%%
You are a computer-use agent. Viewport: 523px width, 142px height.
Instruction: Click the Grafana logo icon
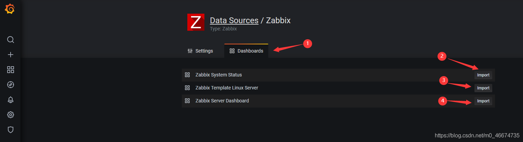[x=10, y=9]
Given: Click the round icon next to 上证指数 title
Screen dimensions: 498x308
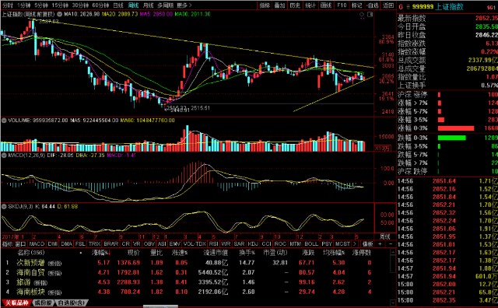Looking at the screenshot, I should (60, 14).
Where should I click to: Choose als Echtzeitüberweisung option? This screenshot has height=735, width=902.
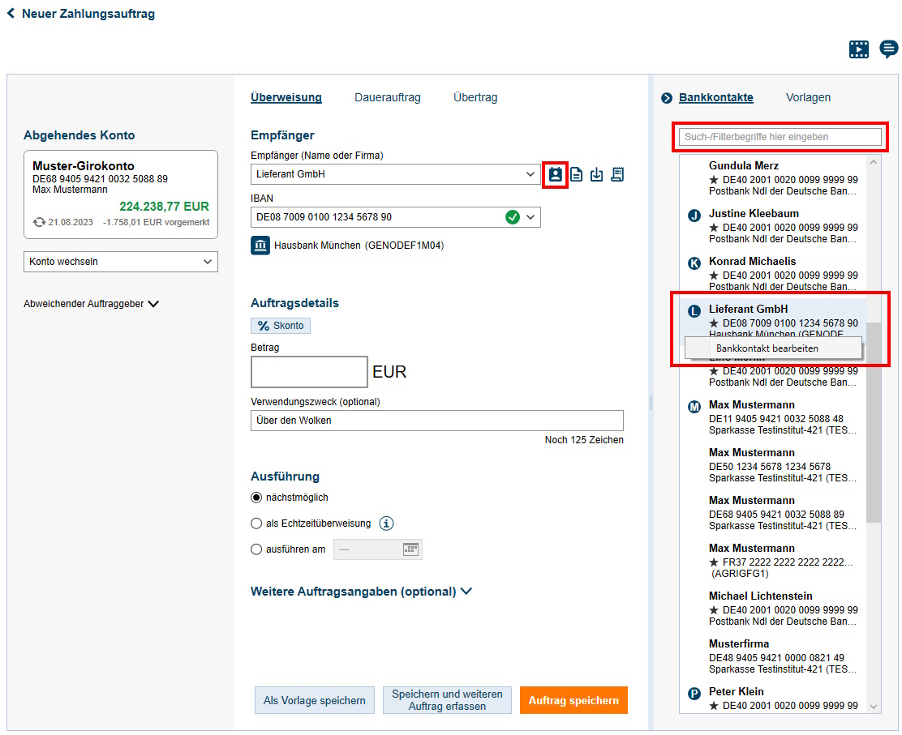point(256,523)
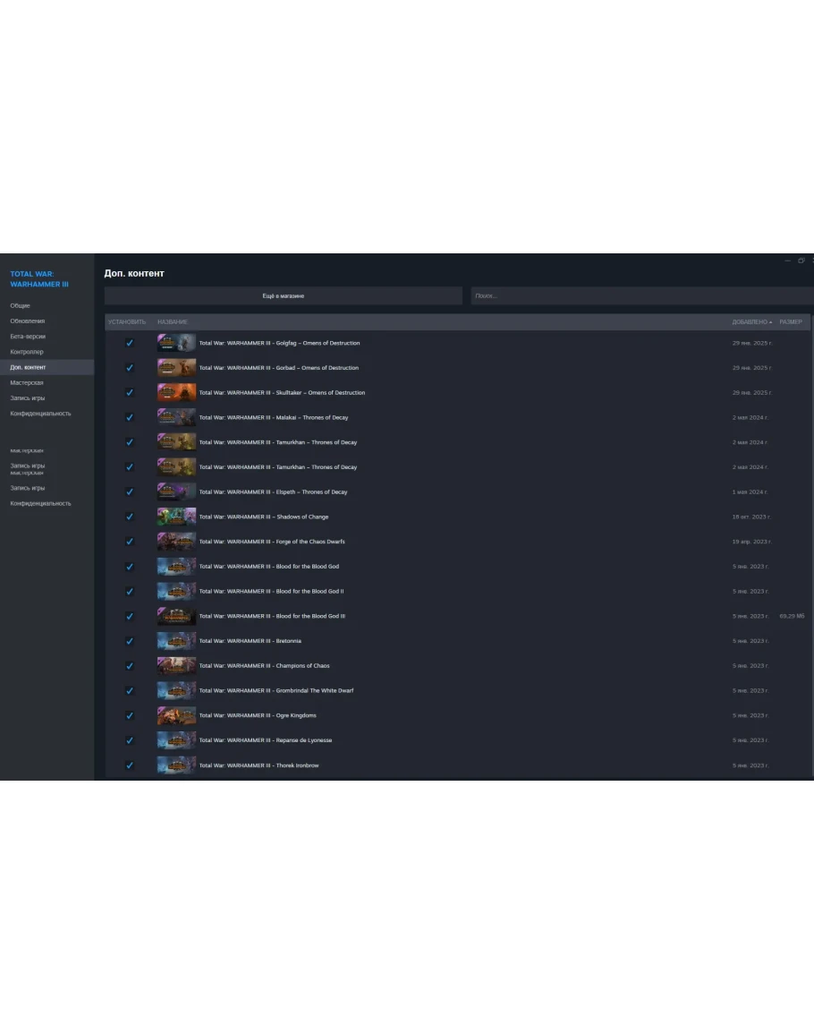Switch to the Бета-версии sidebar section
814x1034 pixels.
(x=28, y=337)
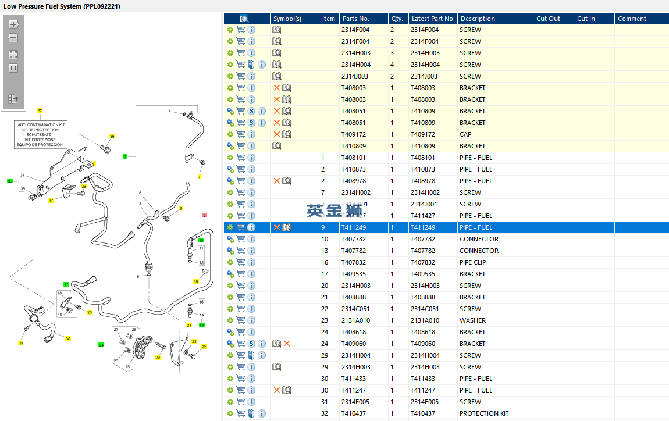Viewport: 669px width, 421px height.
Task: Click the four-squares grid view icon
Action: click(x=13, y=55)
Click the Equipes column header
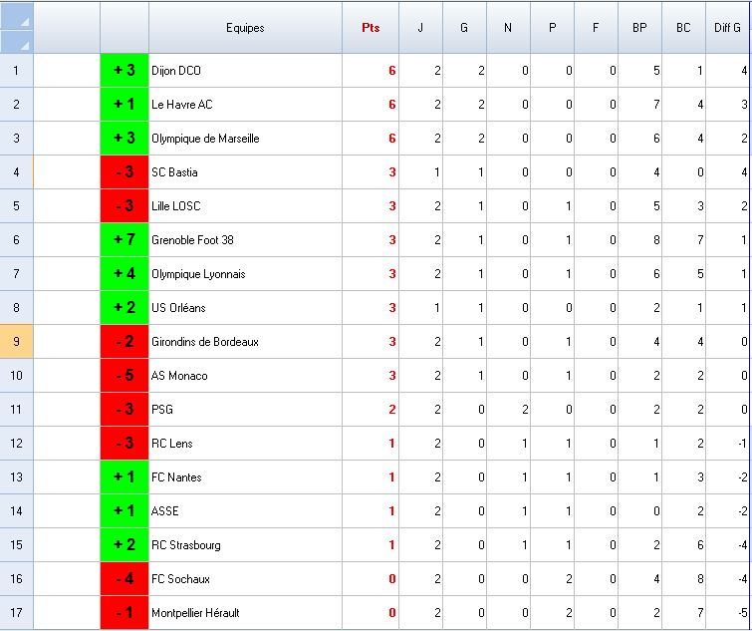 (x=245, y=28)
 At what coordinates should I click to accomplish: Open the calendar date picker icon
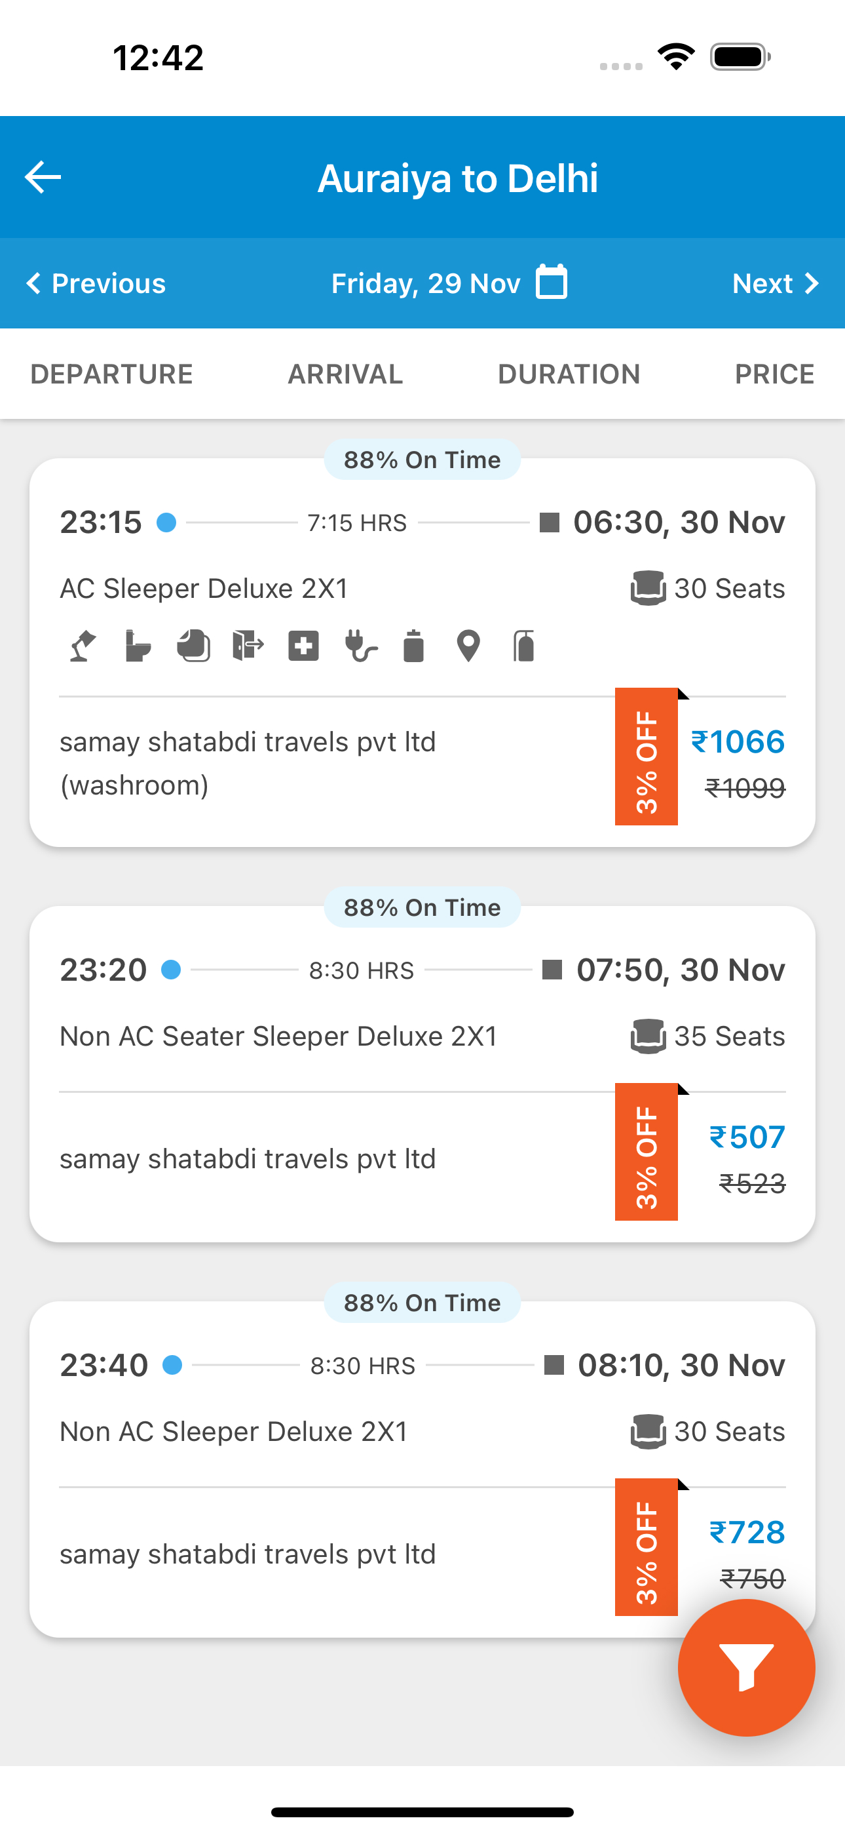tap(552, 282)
%%
Starting with the line that holds "Given: Click the", reproduce exactly each line up to and including the last line of the material above, and drop the pictures.

Given: Click the round icon next to 上证指数 title
Screen dimensions: 498x308
Looking at the screenshot, I should (60, 14).
Where should I click to: Choose als Echtzeitüberweisung option? This screenshot has height=735, width=902.
point(256,523)
Switch to the Бета-версии sidebar section
814x1034 pixels.
(x=28, y=337)
Viewport: 669px width, 421px height.
Task: Click the four-squares grid view icon
Action: click(x=13, y=55)
Click the Equipes column header
 (x=245, y=28)
 At what coordinates should I click to accomplish: Open the calendar date picker icon
tap(552, 282)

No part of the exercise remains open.